(Records from a dataset)
══════════════════════════════
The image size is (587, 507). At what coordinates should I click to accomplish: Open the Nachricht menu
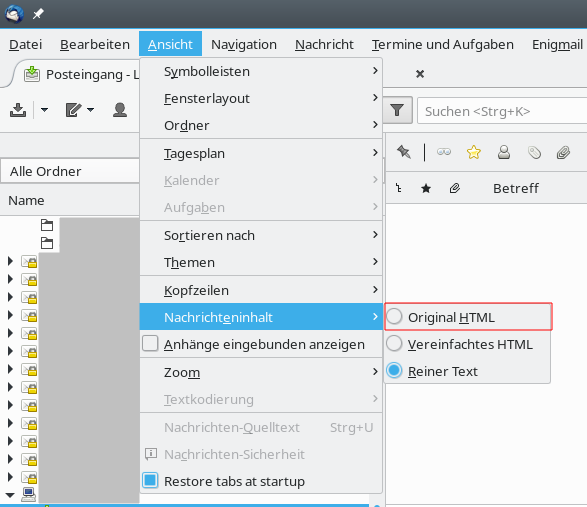click(x=324, y=44)
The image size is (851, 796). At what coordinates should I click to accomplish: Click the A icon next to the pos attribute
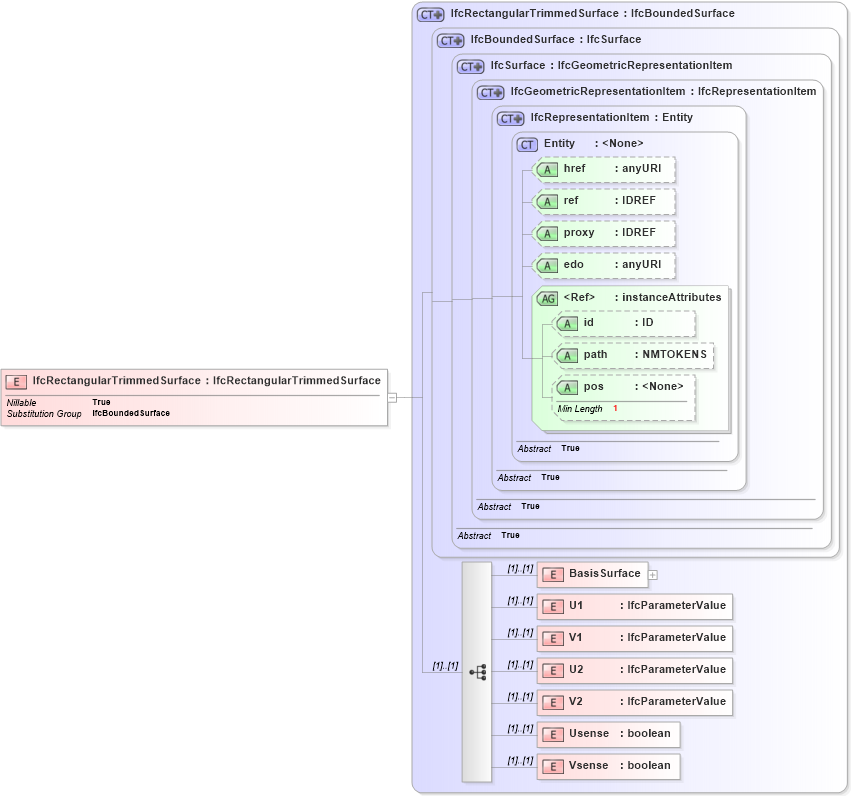[567, 386]
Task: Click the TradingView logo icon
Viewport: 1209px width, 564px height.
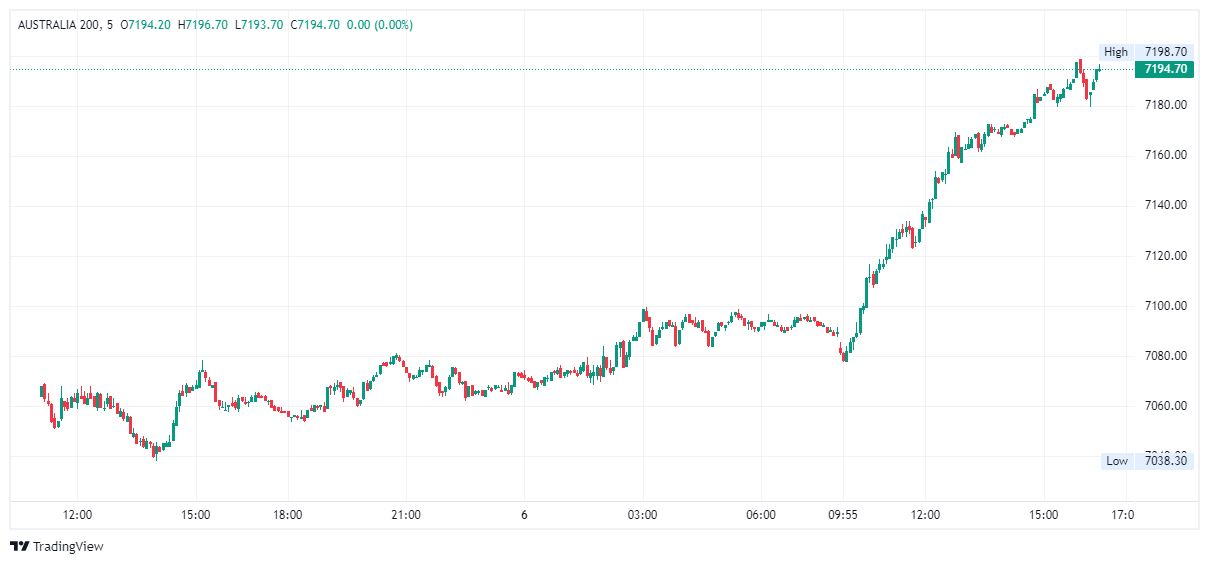Action: point(19,546)
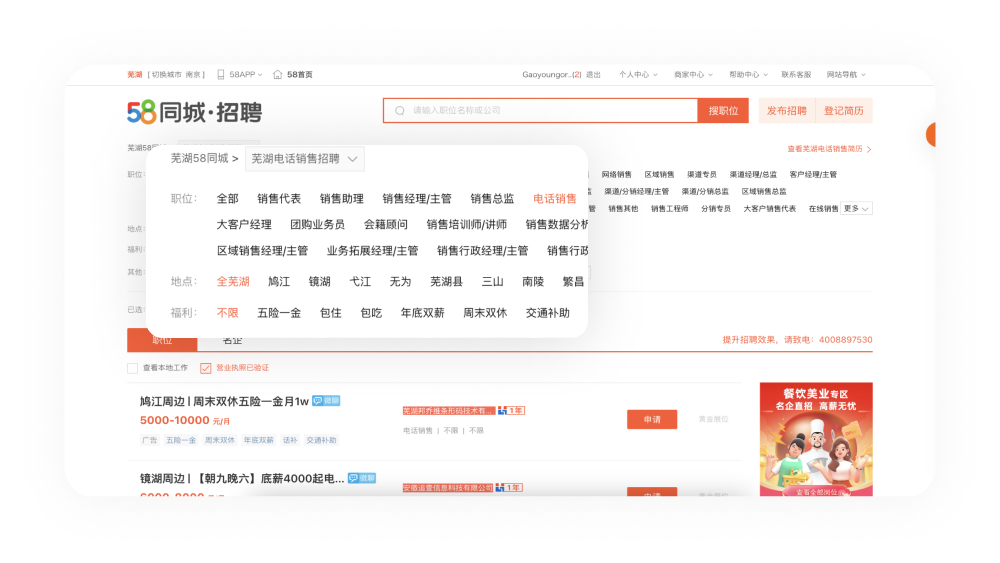Expand the 芜湖电话销售招聘 dropdown
This screenshot has width=1000, height=563.
point(304,159)
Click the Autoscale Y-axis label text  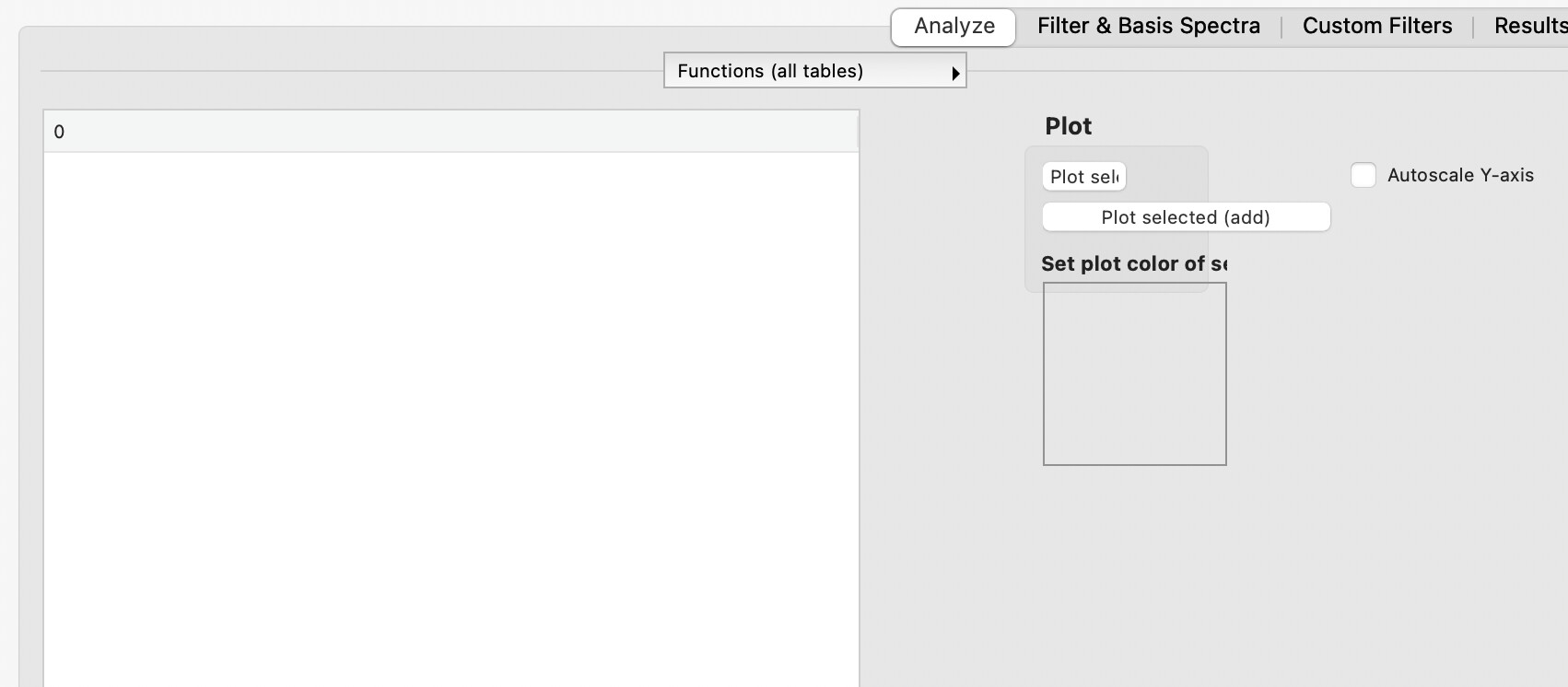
══════════════════════════════
-- What the exercise asks --
What you set down should be exactly the lines from the line containing "Task: Click the TradingView logo icon" to the last line of the entries above, both included, with no pictures.

-- Output of the task --
Task: Click the TradingView logo icon
Viewport: 1209px width, 564px height.
Action: point(19,546)
Expand the 芜湖电话销售招聘 dropdown
This screenshot has width=1000, height=563.
point(304,159)
Click the Autoscale Y-axis label text  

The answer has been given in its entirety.